__What is being asked__: Can you quote, word for word, the rows starting at the one that contains "Accessibilité (297, 350)" and ending with the final row below, both included?
— Start of Records —
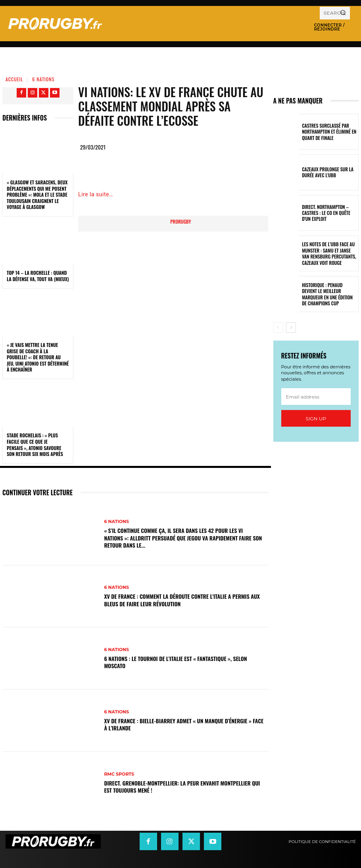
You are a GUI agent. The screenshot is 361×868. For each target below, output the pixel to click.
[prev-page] (278, 328)
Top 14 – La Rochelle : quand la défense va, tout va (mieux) (38, 276)
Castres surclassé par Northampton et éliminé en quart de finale (327, 131)
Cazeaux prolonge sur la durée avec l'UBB (326, 172)
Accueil (14, 79)
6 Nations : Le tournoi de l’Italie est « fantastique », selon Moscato (175, 662)
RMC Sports (119, 774)
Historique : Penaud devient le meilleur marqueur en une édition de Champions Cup (329, 294)
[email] (316, 397)
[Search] (343, 13)
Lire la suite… (96, 194)
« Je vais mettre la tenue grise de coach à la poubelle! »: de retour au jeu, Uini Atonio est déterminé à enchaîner (38, 357)
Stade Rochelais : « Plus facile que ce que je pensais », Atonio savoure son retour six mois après (35, 445)
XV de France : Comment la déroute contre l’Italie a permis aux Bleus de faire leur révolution (182, 600)
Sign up (316, 418)
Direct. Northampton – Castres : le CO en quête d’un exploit (329, 213)
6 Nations (43, 79)
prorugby (180, 221)
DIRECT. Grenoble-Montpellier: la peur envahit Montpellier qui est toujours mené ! (182, 786)
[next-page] (291, 328)
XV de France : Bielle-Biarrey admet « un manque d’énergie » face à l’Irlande (184, 724)
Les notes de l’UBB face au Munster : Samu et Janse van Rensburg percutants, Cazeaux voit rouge (328, 253)
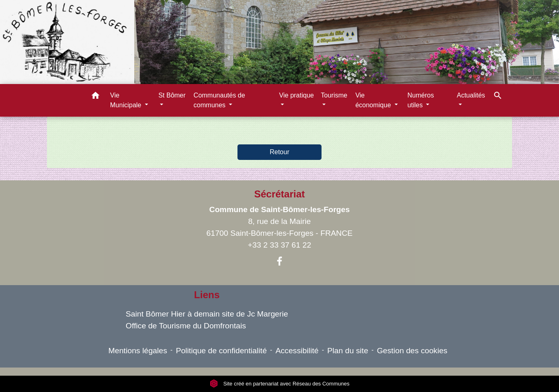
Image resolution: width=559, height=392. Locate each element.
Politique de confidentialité (221, 350)
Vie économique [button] (374, 100)
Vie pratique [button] (296, 95)
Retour (280, 152)
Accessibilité (297, 350)
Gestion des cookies (412, 350)
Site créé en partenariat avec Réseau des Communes (280, 383)
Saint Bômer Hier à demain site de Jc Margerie (207, 314)
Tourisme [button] (334, 95)
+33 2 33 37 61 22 (279, 245)
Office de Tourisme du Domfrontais (186, 326)
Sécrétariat (280, 194)
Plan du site (348, 350)
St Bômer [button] (172, 95)
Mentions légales (138, 350)
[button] (95, 97)
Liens (207, 295)
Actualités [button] (471, 95)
— End of Records —
__Solution to this task__:
Accessibilité (297, 350)
Gestion des cookies (412, 350)
Site créé en partenariat avec Réseau des Communes (280, 383)
Saint Bômer Hier à demain site de Jc Margerie (207, 314)
Tourisme [button] (334, 95)
+33 2 33 37 61 22 (279, 245)
Office de Tourisme du Domfrontais (186, 326)
Sécrétariat (280, 194)
Plan du site (348, 350)
St Bômer [button] (172, 95)
Mentions légales (138, 350)
[button] (95, 97)
Liens (207, 295)
Actualités [button] (471, 95)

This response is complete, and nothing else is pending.